Czytaj Życie Warszawy

Nie będą to zwykłe występy. Naszych muzyków grających w Muzeum Powstania Warszawskiego obserwować będą bowiem – pierwszy raz – specjalni goście.

Dziewiętnastu gniewnych

Na zaproszenie współpracującego w tym roku z WSJD Instytutu Adama Mickiewicza na widowni zasiądą dyrektorzy międzynarodowych festiwali w Europie.

– To choćby John Cumming, odpowiedzialny za dobór artystów na London Jazz Festival – mówi Krzysztof Gałkowski z Instytutu Adama Mickiewicza. – Przyjadą także m.in. Gerard Godley, szef 12 Points Festival w Dublinie, Rui Neves, dyrektor Jazz em Agosto w Lizbonie, oraz Ihno von Hasselt, szef festiwalu Berlinfestspiele.

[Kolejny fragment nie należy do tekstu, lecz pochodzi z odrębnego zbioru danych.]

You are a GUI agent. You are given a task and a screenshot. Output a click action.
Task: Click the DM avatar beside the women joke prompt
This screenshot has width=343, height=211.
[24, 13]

Poza tym wśród publiczności będą łowcy talentów i dziennikarze z Francji, Holandii i Niemiec. – Jestem pewien, że ta dziewiętnastka odkryje w Warszawie jazzowe atrakcje dla swoich festiwali czy periodyków – dodaje Gałkowski. – W tym roku szczególnie liczymy na rynek niemiecki.

IAM nie zamierza na tym jednym weekendzie poprzestać.

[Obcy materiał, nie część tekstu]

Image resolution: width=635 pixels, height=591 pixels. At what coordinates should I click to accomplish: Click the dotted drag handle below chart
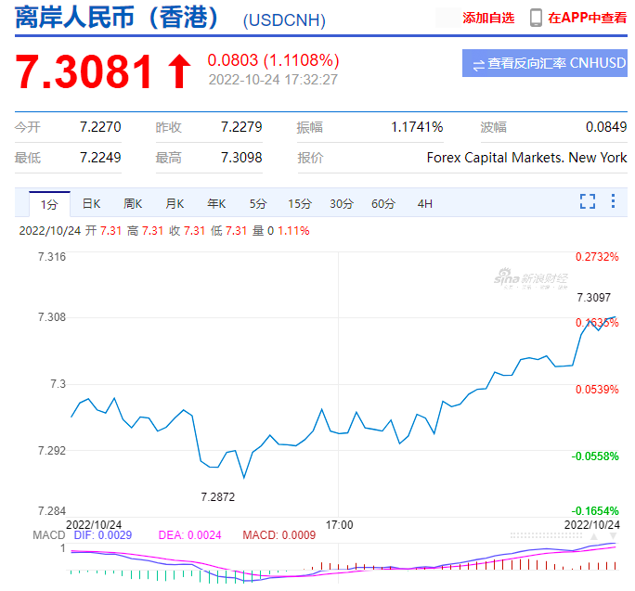[548, 535]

– W następnych latach będziemy nasz jazz promować nadal. Z myślą o innych, być może nie tylko europejskich, terytoriach – zdradza Gałkowski.

Póki co szansa na karierę za granicą otwiera się przed dziewięcioma wykonawcami.

Trafienie w dziewiątkę

Cykl koncertów otworzy w sobotę Mikrokolektyw, który swą ubiegłoroczną płytę „Revisit" wydał w amerykańskim Delmark Records. Później zagrają Contemporary Noise Sextet oraz trio Levity. A także formacja Sing Sing Penelope, która przedstawi m.in. materiał z albumu „Electrogride", nagranego z udziałem norweskiej gwiazdy muzyki elektronicznej – Pala Nyhusa.

Po sobotnich koncertach zagraniczni obserwatorzy zechcą się zapewne przenieść na aftershow do klubu Chłodna 25. Tu będą mogli posłuchać rewelacyjnego pianisty i kompozytora Marcina Maseckiego z sekstetem Profesjonalizm.

W niedzielę – znów w Muzeum Powstania Warszawskiego – gościom zagrają cztery kolejne młode polskie zespoły. Już Maciej Obara & Dominik Wania Quartet oraz Wojtek Mazolewski Quintet mają co pokazać. Jednak największym dorobkiem poszczycić się mogą Marcin Wasilewski Trio, regularnie wydające płyty w renomowanej niemieckiej wytwórni ECM, oraz Aga Zaryan, której dwa albumy wyszły w legendarnej amerykańskiej firmie Blue Note.

– Nie można przegapić okazji promocji, zwłaszcza przed gronem profesjonalistów – mówi Aga Zaryan. – Co zaśpiewam? Coś z najświeższej płyty „A Book of Luminous Things" oraz z pięciu poprzednich. Ale konkretne utwory wybiorę w ostatniej chwili, w zależności od atmosfery na sali.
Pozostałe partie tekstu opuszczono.